Non si tratta di colori di una maglia, non si tratta di tifo per la propria squadra del cuore, ma si tratta anche di rispetto verso la propria città, verso i tifosi che la rappresentano e verso chi alle elezioni fa parte di quell’elettorato attivo che crede alle promesse fatte in campagna elettorale.
Il sindaco Giuseppe Cuomo e parte della sua maggioranza, ieri, hanno fatto la propria scelta. Infatti, i posti riservati all’Italia sono andati deserti. Il motivo? Il primo cittadino era all’Olimpico di Roma per vedere il Napoli.
Dirigente negli anni novanta e pronto, almeno come sembra, a ristilizzare l’impianto di via Califano  riuscirà nel suo intento. L’assenza non è passata inosservata e gli già scettici supporter costieri daranno fiducia alle parole della massima carica politica locale sul restyling dello stadio.
Sanare una crisi societaria estiva e poi marinare il più importante impegno della stagione sa tanto di controsenso.
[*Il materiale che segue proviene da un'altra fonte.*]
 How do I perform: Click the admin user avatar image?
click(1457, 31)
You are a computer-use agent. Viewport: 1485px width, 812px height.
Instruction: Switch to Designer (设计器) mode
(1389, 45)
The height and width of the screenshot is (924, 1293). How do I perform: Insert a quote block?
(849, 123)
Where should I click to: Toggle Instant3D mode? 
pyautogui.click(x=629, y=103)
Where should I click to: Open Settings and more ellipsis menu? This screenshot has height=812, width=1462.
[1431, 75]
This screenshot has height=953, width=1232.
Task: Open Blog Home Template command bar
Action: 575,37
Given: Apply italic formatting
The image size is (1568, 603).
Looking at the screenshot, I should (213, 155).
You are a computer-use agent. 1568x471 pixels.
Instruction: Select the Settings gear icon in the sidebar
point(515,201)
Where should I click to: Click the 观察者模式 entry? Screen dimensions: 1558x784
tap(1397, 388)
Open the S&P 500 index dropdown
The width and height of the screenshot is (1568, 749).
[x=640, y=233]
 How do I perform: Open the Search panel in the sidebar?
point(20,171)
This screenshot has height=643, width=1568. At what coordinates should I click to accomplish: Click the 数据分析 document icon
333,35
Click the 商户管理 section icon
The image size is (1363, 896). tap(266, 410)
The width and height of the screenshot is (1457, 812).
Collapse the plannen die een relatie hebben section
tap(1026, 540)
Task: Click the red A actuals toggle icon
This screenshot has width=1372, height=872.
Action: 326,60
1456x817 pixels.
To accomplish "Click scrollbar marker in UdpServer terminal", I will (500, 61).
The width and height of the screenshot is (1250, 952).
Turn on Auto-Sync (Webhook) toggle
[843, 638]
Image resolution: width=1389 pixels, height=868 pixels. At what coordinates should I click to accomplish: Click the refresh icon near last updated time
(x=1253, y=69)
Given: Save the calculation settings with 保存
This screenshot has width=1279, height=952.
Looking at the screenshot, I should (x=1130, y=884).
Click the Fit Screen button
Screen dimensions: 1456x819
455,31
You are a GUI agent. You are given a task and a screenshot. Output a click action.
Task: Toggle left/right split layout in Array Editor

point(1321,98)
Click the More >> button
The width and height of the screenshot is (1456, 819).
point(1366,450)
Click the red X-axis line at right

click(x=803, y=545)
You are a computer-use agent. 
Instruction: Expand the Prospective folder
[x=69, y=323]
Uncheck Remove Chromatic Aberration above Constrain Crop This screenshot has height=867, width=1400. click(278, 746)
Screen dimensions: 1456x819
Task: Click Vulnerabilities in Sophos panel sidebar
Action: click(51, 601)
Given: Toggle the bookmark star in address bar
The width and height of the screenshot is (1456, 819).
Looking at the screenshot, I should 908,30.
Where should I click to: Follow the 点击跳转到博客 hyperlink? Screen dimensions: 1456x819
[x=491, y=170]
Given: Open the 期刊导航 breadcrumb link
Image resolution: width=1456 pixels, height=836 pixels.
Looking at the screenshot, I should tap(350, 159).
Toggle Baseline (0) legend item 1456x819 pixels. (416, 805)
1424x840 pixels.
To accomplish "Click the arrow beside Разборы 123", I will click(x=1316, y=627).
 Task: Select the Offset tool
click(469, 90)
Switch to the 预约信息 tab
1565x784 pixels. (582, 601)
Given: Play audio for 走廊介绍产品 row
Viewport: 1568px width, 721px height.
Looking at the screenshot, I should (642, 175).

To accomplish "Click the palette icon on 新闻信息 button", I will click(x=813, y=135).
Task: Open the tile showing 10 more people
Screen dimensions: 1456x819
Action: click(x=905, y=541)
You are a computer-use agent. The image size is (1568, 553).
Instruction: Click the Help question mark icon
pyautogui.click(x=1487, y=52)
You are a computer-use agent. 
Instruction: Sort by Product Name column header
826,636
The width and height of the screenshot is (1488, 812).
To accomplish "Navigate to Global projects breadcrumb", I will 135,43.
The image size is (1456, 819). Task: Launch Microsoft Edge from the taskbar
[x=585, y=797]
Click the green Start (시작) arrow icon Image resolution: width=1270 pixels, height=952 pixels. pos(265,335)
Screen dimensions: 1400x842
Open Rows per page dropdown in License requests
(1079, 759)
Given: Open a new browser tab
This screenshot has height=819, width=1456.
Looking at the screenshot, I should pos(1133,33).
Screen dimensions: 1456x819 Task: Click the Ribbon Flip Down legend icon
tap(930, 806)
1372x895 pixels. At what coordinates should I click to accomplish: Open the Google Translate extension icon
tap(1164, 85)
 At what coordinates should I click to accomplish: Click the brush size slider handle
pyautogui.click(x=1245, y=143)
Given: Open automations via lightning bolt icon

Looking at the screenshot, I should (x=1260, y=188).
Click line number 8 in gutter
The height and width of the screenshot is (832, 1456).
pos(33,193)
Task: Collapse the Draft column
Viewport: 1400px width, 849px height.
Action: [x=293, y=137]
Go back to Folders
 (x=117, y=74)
Le male lingue già parlano e hanno emesso la sentenza: “Qui non si vuole andare da nessuna parte”.
Riuscire a trattenere il calcio professionistico a Sorrento una seconda volta in estate sarebbe davvero improbo, ma senza lavori, impianto e decoro la seconda chance potrebbe non verificarsi.
Il buon esempio per il sindaco sarebbe essere presente al Cabassi di Carpi domenica prossima non per condurre il Sorrento alla gloria, ma per dare l’esempio, nel bene e nel male. Per rappresentare una città conosciuta nel mondo per la bellezza della sua terra della quale si è primo cittadino sempre.